Collection 1880s–1940s

Elizabeth Catlett. Mother and Child. 1956

Terra cotta, 11 1/4 x 7 x 7" (28.6 x 17.8 x 17.8 cm). Gift of The Friends of Education of The Museum of Modern Art, The Modern Women's Fund, and Dr. Alfred Gold (by exchange)

Writer, K. Melchor Quick Hall: I’m Melchor Hall, a caregiver, popular educator, writer, and sometimes poet.

Mother and Child was produced in 1956 by Elizabeth Catlett, an African American woman born and raised in Washington, DC. I was also born a Black woman in the nation’s capital and am honored to talk about this piece.

It is a sculpture of a mother who knows how to make her body into a comfortable seat for a small child familiar to her. The right foot with heel raised and toes spread is an anchor. She is curving her body in an embrace that creates home, that allows the child to rest. I see the look of satisfaction on her face. I look at the child resting, and I think, this is a picture of what it looks like when we've created an environment where someone can parent safely and healthily.
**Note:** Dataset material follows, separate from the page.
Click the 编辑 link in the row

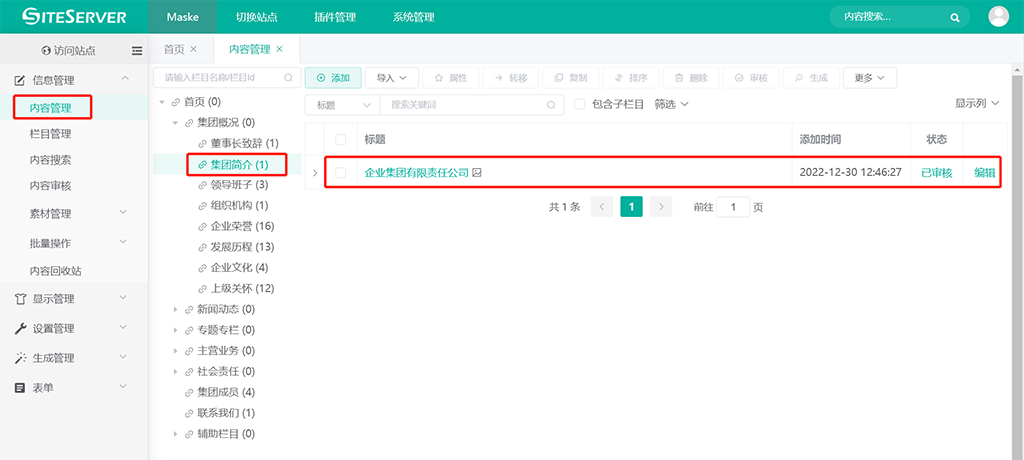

This idea is one of the most important parts of something called reproductive justice. In the text Reproductive Justice: An Introduction by Loretta J. Ross and Rickie Solinger, they define it as follows: reproductive justice goes beyond the pro-choice, pro-life debate and has three primary principles: the right not to have a child, the right to have a child, and the right to parent children in safe and healthy environments.

This sculpture is evidence of a kind of ease that would’ve been, and still is today, hard to imagine in a lot of places. So I think that It's an opportunity to really reflect on the kind of humanity we want to co-create in the world.